GSA earned $187 million off the service after telling a government funding board that its solution met NIST’s exacting standards, and $10 million more from agencies who purchased the highest-security solution from GSA on the basis of its representations.
But GSA knew that its system was anything but compliant with IAL2, because it disregarded one of its most important security features: Using biometrics such as facial recognition, eye scans, or fingerprints to prove those seeking access to sensitive data were who they claimed to be. Officials opted to simply ignore that category because they said facial recognition technology might discriminate based on skin color, the GSA Inspector General found in a new audit.
“Put simply, Login.gov opted to ignore the standards and instead focused on selling Login.gov to customers without regard to NIST requirements,” the IG wrote. The audit said GSA “misled their customer agencies” and “knowingly billed” them for a product they were not receiving.
The audit found that top officials ignored insiders who pointed out that a product whose sole aim was cybersecurity was not actually secure, and that once they were caught, they misled agencies into believing they were withdrawing the webcam security feature because of new policy on “equity.” In reality, it had been out of compliance the whole time, with GSA having tricked agencies into using insecure software for years—sending federal agency officials tasked with online security into a tailspin when they learned the truth.

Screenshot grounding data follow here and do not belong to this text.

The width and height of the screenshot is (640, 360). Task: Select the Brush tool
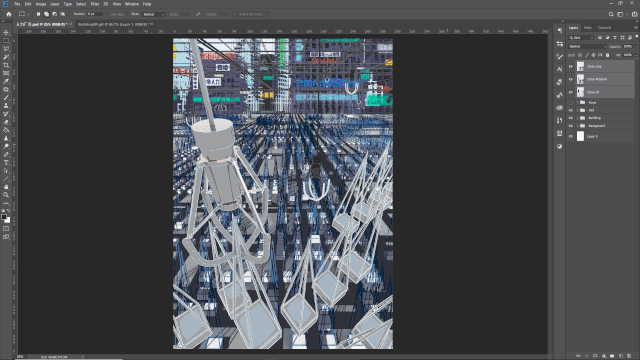(x=6, y=98)
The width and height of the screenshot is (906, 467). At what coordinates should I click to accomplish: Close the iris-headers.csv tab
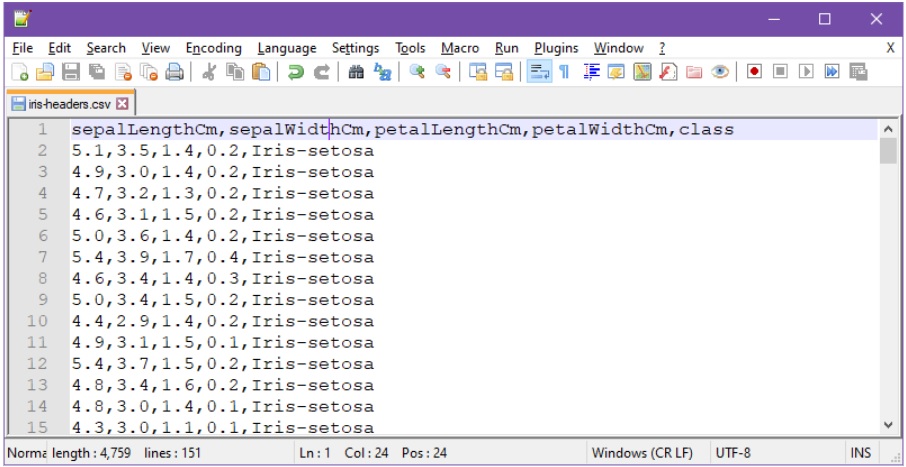coord(123,103)
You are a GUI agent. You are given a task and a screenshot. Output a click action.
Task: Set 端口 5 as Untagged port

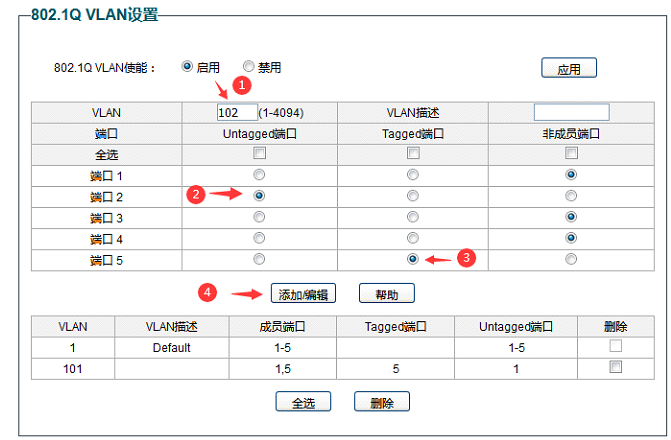point(259,258)
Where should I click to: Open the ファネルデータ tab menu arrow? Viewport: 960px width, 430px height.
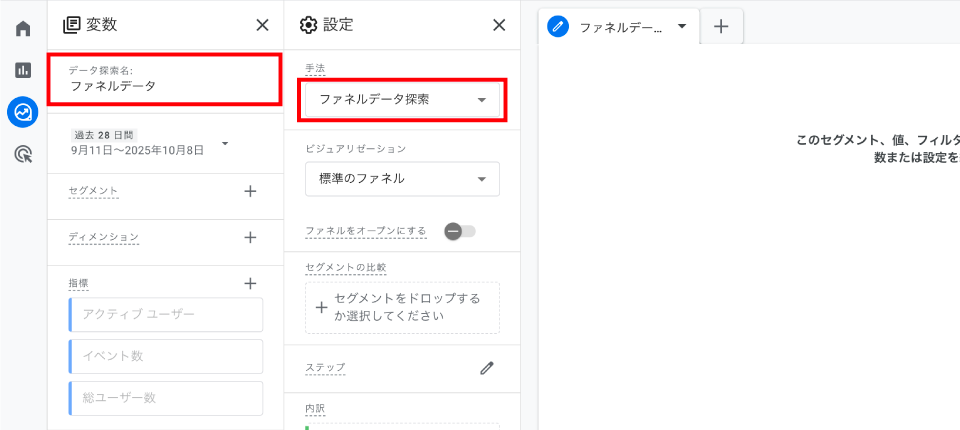(x=682, y=27)
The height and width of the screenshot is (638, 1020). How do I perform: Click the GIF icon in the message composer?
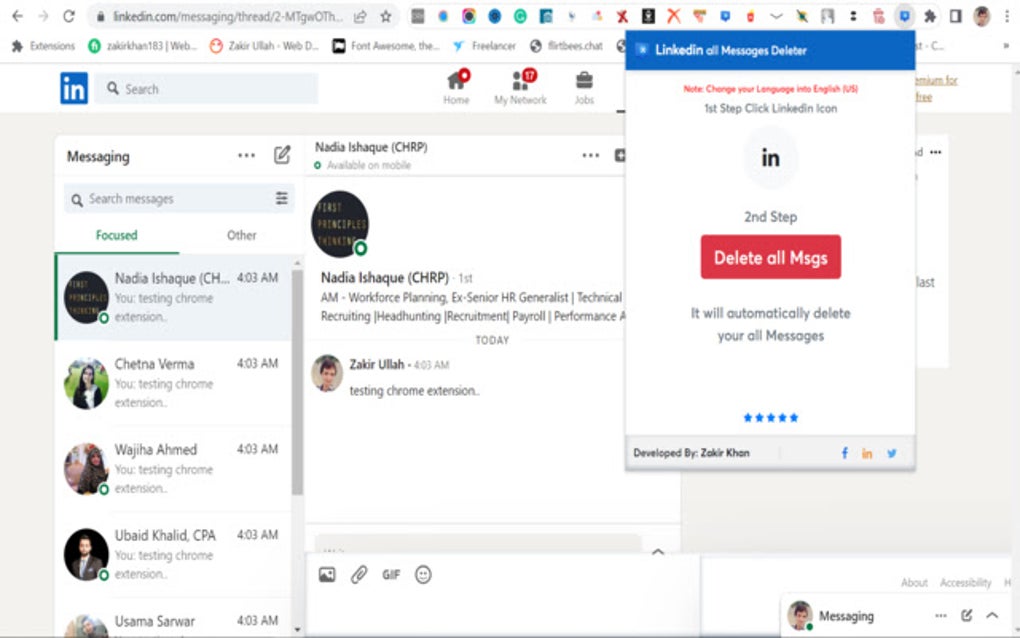[x=391, y=575]
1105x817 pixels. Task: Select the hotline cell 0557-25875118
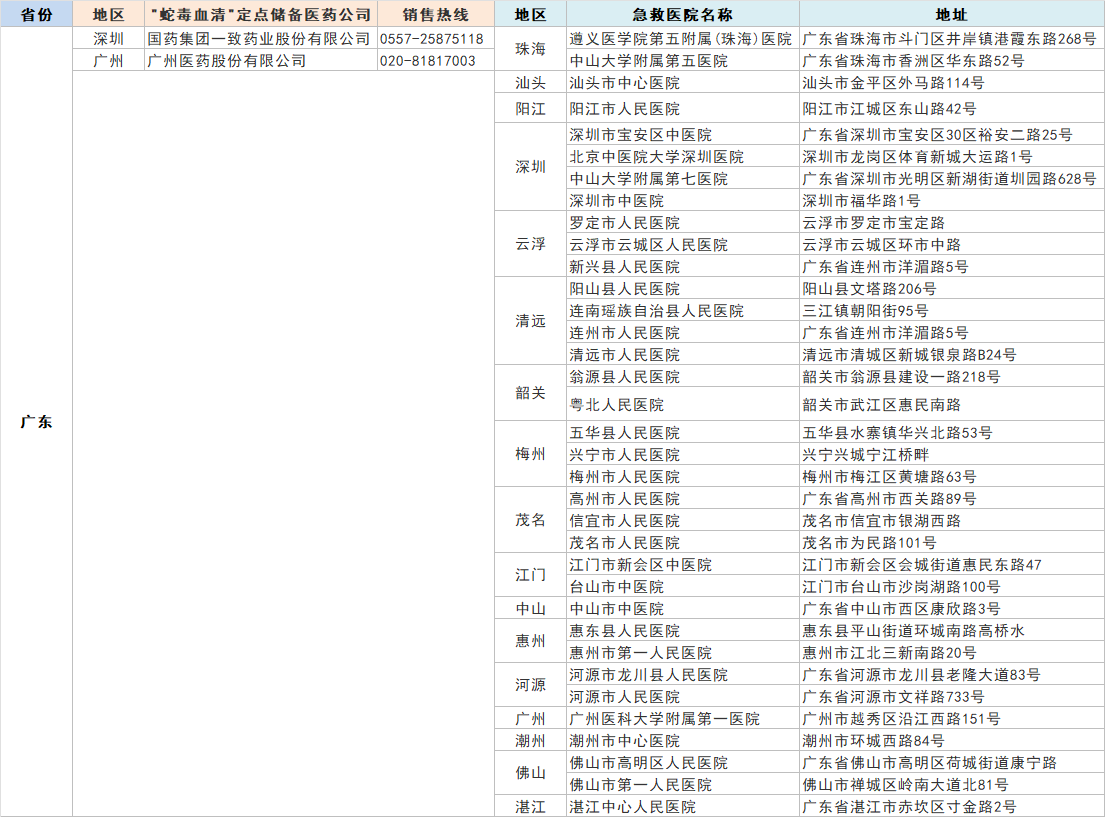[431, 39]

“As of May 2022, Login.gov had 906,187 users of Login.gov services that GSA purported to be IAL2 but did not comply,” the IG said. “Notwithstanding GSA officials’ assertions that Login.gov met [the] requirements, Login.gov has never included a physical or biometric comparison in production. Login.gov officials informed us that biometric comparison was not included in products offered to customer agencies, initially because the feature required testing before implementation and later because they further delayed it due to equity concerns.”
At multiple points, senior leaders with GSA’s Technology Transformation Services (TTS), the division under the Federal Acquisition Service (FAS) in charge of the project, “learned that Login.gov did not comply with IAL2 requirements. They did not, however, notify customer agencies of the noncompliance. The inability to meet IAL2 NIST standards became the topic of discussions among Login.gov leaders and personnel at least as early as 2019, and included concerns that using individuals’ selfies to verify their identity could impact Login.gov’s rejection rates based on physical traits, such as skin color and tone,” it said.
The jig was up in January 2022, when a federal agency asked point-blank how the login system could possibly be compliant when it didn’t use webcams, fingerprints, or eye scanners. On January 20, 2022, the GSA released an “Equity Action Plan” that it said was required by the Biden administration, and days later, the GSA relied on the new policy to say that it would not meet NIST standards with Login.gov.
Agencies who relied on secure logins from GSA told the IG that “Login.gov’s noncompliance with the IAL2 standard created a greater risk of fraud for the customer agency,” “had an impact on the credibility of their program,” and could create liability because “the customer agency would be held responsible for allowing access to individuals at the wrong level.”